What you will do
Below are some records. Print all of them exactly as they appear.
.....
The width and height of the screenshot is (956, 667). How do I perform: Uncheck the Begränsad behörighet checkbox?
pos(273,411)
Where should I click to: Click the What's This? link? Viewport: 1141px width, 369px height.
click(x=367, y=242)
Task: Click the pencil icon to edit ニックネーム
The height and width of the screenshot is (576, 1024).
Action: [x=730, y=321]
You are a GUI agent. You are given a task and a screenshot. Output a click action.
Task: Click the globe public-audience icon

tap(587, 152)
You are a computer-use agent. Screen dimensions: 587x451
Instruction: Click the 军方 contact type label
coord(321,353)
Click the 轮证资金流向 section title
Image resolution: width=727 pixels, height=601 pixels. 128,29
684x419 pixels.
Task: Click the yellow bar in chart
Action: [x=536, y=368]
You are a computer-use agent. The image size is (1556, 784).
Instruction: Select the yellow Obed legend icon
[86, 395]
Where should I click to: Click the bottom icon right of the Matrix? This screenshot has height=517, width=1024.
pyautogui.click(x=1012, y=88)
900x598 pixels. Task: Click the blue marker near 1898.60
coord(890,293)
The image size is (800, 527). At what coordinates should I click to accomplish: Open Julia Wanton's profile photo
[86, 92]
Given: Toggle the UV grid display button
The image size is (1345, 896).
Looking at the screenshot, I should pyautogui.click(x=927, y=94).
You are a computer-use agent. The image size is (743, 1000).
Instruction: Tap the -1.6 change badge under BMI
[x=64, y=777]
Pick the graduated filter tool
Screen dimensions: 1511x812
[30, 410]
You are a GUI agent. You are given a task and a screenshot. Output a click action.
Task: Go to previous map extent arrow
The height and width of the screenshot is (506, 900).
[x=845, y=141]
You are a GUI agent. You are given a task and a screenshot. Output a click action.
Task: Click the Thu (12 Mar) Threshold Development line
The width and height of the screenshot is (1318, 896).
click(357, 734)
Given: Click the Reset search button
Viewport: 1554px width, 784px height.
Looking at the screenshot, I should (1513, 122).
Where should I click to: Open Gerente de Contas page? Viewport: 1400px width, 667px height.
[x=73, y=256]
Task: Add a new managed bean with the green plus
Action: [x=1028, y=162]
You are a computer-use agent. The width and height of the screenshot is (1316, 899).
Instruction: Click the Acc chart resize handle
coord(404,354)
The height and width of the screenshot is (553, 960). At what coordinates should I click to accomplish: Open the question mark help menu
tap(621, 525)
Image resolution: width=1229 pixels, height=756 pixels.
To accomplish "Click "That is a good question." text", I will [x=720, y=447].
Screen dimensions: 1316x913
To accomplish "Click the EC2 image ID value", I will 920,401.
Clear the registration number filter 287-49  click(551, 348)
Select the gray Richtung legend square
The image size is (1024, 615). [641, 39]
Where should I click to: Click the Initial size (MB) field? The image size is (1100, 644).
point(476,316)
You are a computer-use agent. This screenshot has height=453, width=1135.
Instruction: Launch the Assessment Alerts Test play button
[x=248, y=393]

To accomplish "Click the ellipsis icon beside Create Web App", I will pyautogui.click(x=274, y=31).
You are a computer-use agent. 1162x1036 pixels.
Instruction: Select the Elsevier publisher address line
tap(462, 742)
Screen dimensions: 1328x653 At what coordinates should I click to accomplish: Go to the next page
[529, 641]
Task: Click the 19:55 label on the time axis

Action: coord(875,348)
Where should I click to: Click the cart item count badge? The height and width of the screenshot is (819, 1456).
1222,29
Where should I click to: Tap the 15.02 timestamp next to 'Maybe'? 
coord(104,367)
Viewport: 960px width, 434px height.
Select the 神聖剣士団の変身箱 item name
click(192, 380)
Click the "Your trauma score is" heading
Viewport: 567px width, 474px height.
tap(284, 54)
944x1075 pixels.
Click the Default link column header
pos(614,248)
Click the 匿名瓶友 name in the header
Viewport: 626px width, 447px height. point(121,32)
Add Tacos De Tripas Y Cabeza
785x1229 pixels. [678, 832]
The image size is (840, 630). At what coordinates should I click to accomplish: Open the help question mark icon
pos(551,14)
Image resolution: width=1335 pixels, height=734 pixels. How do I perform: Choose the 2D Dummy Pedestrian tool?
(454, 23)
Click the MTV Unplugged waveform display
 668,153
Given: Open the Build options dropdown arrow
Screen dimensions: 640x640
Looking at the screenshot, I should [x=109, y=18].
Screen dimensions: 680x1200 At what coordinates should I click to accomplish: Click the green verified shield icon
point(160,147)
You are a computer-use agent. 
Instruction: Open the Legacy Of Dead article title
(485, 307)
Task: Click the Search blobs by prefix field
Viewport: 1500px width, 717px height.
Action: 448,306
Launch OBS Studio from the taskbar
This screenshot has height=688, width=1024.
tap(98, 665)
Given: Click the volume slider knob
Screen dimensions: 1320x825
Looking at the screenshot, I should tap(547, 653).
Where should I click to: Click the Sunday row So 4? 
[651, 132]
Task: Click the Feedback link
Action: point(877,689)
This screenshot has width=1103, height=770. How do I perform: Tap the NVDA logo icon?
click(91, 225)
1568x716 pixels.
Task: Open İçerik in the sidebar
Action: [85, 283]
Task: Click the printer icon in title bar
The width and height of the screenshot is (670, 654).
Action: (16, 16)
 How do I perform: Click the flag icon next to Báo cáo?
.....
Written answer
The width and height of the screenshot is (956, 667). How do I perform: Uncheck the Begränsad behörighet checkbox?
pos(273,411)
Where should I click to: Click the What's This? link? Viewport: 1141px width, 369px height.
click(x=367, y=242)
Task: Click the pencil icon to edit ニックネーム
The height and width of the screenshot is (576, 1024).
Action: [x=730, y=321]
You are a GUI agent. You are given a task and a screenshot. Output a click action.
Task: Click the globe public-audience icon

tap(587, 152)
You are a computer-use agent. Screen dimensions: 587x451
Instruction: Click the 军方 contact type label
coord(321,353)
Click the 轮证资金流向 section title
Image resolution: width=727 pixels, height=601 pixels. 128,29
684x419 pixels.
Task: Click the yellow bar in chart
Action: [x=536, y=368]
You are a computer-use agent. The image size is (1556, 784).
Instruction: Select the yellow Obed legend icon
[86, 395]
Where should I click to: Click the bottom icon right of the Matrix? This screenshot has height=517, width=1024.
pyautogui.click(x=1012, y=88)
900x598 pixels. Task: Click the blue marker near 1898.60
coord(890,293)
The image size is (800, 527). At what coordinates should I click to accomplish: Open Julia Wanton's profile photo
[86, 92]
Given: Toggle the UV grid display button
The image size is (1345, 896).
Looking at the screenshot, I should pyautogui.click(x=927, y=94).
You are a computer-use agent. The image size is (743, 1000).
Instruction: Tap the -1.6 change badge under BMI
[x=64, y=777]
Pick the graduated filter tool
Screen dimensions: 1511x812
[30, 410]
You are a GUI agent. You are given a task and a screenshot. Output a click action.
Task: Go to previous map extent arrow
The height and width of the screenshot is (506, 900).
[x=845, y=141]
You are a GUI agent. You are given a task and a screenshot. Output a click action.
Task: Click the Thu (12 Mar) Threshold Development line
The width and height of the screenshot is (1318, 896).
click(357, 734)
Given: Click the Reset search button
Viewport: 1554px width, 784px height.
Looking at the screenshot, I should (1513, 122).
Where should I click to: Open Gerente de Contas page? Viewport: 1400px width, 667px height.
[x=73, y=256]
Task: Add a new managed bean with the green plus
Action: [x=1028, y=162]
You are a computer-use agent. The width and height of the screenshot is (1316, 899).
Instruction: Click the Acc chart resize handle
coord(404,354)
The height and width of the screenshot is (553, 960). At what coordinates should I click to accomplish: Open the question mark help menu
tap(621, 525)
Image resolution: width=1229 pixels, height=756 pixels.
To accomplish "Click "That is a good question." text", I will [x=720, y=447].
Screen dimensions: 1316x913
To accomplish "Click the EC2 image ID value", I will 920,401.
Clear the registration number filter 287-49  click(551, 348)
Select the gray Richtung legend square
The image size is (1024, 615). [641, 39]
Where should I click to: Click the Initial size (MB) field? The image size is (1100, 644).
point(476,316)
You are a computer-use agent. This screenshot has height=453, width=1135.
Instruction: Launch the Assessment Alerts Test play button
[x=248, y=393]

To accomplish "Click the ellipsis icon beside Create Web App", I will pyautogui.click(x=274, y=31).
You are a computer-use agent. 1162x1036 pixels.
Instruction: Select the Elsevier publisher address line
tap(462, 742)
Screen dimensions: 1328x653 At what coordinates should I click to accomplish: Go to the next page
[529, 641]
Task: Click the 19:55 label on the time axis

Action: coord(875,348)
Where should I click to: Click the cart item count badge? The height and width of the screenshot is (819, 1456).
1222,29
Where should I click to: Tap the 15.02 timestamp next to 'Maybe'? 
coord(104,367)
Viewport: 960px width, 434px height.
Select the 神聖剣士団の変身箱 item name
click(192, 380)
Click the "Your trauma score is" heading
Viewport: 567px width, 474px height.
tap(284, 54)
944x1075 pixels.
Click the Default link column header
pos(614,248)
Click the 匿名瓶友 name in the header
Viewport: 626px width, 447px height. point(121,32)
Add Tacos De Tripas Y Cabeza
785x1229 pixels. [678, 832]
The image size is (840, 630). At what coordinates should I click to accomplish: Open the help question mark icon
pos(551,14)
Image resolution: width=1335 pixels, height=734 pixels. How do I perform: Choose the 2D Dummy Pedestrian tool?
(454, 23)
Click the MTV Unplugged waveform display
 668,153
Given: Open the Build options dropdown arrow
Screen dimensions: 640x640
Looking at the screenshot, I should [x=109, y=18].
Screen dimensions: 680x1200 At what coordinates should I click to accomplish: Click the green verified shield icon
point(160,147)
You are a computer-use agent. 
Instruction: Open the Legacy Of Dead article title
(485, 307)
Task: Click the Search blobs by prefix field
Viewport: 1500px width, 717px height.
Action: 448,306
Launch OBS Studio from the taskbar
This screenshot has height=688, width=1024.
tap(98, 665)
Given: Click the volume slider knob
Screen dimensions: 1320x825
Looking at the screenshot, I should tap(547, 653).
Where should I click to: Click the Sunday row So 4? 
[651, 132]
Task: Click the Feedback link
Action: point(877,689)
This screenshot has width=1103, height=770. How do I perform: Tap the NVDA logo icon?
click(91, 225)
1568x716 pixels.
Task: Open İçerik in the sidebar
Action: [85, 283]
Task: Click the printer icon in title bar
The width and height of the screenshot is (670, 654).
Action: (16, 16)
 How do I perform: Click the flag icon next to Báo cáo?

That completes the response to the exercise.